Another team of scientists, led by marine biologist Katrin Linse of the British Antarctic Survey in Cambridge, is preparing for a separate voyage to the ice shelf in February. Linse and colleagues’ mission is to learn what was living on the seafloor in the shadow of the ice. What creatures might inhabit that region is a bit of a mystery. Linse says she expects to find something similar to ecosystems found in the deep sea — a dark, extremely food-sparse environment with no plant life. Such environments can spawn odd creatures, such as carnivorous sponges and bivalves that snatch at the tiniest sources of food to survive. But it’s also possible that the team will find nothing living there at all, she says.
Meanwhile, the new Larsen C iceberg, now dubbed A68, is still in the picture and could present a navigational headache.

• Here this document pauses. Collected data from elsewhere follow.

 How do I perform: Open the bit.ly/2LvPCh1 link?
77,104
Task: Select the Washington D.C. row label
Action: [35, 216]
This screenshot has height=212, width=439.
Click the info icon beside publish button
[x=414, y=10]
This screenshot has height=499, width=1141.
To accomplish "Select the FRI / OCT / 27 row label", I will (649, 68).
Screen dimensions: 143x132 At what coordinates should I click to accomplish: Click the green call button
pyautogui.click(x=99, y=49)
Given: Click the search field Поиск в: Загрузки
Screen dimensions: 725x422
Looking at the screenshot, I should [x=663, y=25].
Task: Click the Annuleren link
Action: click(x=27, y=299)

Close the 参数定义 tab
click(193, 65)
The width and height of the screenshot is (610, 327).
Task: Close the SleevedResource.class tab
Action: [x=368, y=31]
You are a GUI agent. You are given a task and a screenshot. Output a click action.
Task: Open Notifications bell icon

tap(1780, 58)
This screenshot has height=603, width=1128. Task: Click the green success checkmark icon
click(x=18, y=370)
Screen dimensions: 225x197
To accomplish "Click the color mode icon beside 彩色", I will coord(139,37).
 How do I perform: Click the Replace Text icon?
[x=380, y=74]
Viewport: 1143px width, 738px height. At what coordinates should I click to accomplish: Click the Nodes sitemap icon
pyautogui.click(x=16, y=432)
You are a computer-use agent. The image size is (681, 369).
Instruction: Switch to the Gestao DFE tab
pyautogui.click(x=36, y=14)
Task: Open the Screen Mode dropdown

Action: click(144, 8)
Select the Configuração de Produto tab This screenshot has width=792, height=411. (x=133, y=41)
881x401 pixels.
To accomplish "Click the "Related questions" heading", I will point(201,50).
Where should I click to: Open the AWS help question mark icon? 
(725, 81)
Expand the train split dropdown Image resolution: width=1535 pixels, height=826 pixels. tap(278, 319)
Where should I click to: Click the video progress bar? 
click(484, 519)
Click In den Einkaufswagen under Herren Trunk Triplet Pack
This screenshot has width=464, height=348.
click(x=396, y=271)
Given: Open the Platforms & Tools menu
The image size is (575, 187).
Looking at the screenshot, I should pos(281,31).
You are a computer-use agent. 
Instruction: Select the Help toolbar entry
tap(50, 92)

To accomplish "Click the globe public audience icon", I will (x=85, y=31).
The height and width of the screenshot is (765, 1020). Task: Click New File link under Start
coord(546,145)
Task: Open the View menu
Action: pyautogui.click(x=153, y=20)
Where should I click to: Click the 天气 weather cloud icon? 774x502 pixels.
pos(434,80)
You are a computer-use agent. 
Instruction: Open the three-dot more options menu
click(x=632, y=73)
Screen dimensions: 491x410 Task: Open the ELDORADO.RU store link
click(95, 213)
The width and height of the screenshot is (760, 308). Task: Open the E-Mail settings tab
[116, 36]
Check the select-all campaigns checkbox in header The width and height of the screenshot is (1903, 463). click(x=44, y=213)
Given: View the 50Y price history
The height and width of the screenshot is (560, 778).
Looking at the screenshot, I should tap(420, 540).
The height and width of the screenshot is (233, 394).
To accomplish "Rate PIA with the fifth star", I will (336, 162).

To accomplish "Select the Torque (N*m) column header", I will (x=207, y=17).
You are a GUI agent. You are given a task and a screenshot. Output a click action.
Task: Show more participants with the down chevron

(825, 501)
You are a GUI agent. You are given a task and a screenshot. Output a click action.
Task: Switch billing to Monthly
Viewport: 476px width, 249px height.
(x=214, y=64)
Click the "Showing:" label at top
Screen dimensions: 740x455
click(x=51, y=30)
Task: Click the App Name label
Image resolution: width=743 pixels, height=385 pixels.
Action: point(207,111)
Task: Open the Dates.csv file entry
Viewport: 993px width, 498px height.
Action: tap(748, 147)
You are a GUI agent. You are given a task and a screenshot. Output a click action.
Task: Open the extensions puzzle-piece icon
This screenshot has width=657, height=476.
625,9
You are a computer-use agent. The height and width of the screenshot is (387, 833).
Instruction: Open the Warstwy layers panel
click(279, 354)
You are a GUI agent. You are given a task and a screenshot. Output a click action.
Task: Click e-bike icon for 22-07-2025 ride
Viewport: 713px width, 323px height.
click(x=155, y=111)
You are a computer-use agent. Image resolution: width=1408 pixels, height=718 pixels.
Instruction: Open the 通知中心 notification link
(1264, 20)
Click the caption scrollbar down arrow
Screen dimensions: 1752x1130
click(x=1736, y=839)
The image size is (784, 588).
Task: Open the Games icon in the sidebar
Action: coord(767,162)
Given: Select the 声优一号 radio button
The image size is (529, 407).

As of October, the southern edge of the berg was about 25 to 30 kilometers from the shelf, offering a research ship some wiggle room to examine the seafloor, Linse says. But the northern edge was still just two kilometers away, a gap much too close for comfort.
But the headache is worth it, as the researchers may have little time to examine that ecosystem before it begins to change. Now that sunlight can penetrate the waters, microalgae will quickly begin to grow, providing an abundant food source to any seafloor denizens — and an enticement to new colonizers. In one to three years, species such as krill may become abundant. After several more years or even decades, there may be enough food to support top predators such as penguins, seals and whales.
Scientists have previously documented a recently exposed Antarctic seafloor ecosystem only after it was already in transition. In 2007, marine ecologist Julian Gutt of the Alfred Wegener Institute led an expedition to the Larsen B ice shelf to study the seafloor that had emerged from its ice shadow five years earlier. The researchers found strange new species, but also discovered that some pioneering critters had already moved in (SN: 9/7/13, p. 11).
Gutt plans to return to the region in 2019. That expedition, led by Alfred Wegener Institute scientists, originally planned to map the seafloor along the Antarctic Peninsula. Now the project will include time to study the biodiversity of the seafloor at Larsen C, as well as a return to Larsen B nearly 20 years after its big break, he says.
“Each species occurring under the former ice shelf would be interesting,” Gutt says, “because the question is, how can they survive under such unusual conditions?”
In fact, whatever the researchers find — even if it’s nothing — Linse says she will consider her mission a success: “If no communities could thrive, that would be a very interesting result because I expect to find life there.”
The vigil over the Larsen C break may be over, but for Antarctic scientists, the aftermath is taking on a life of its own.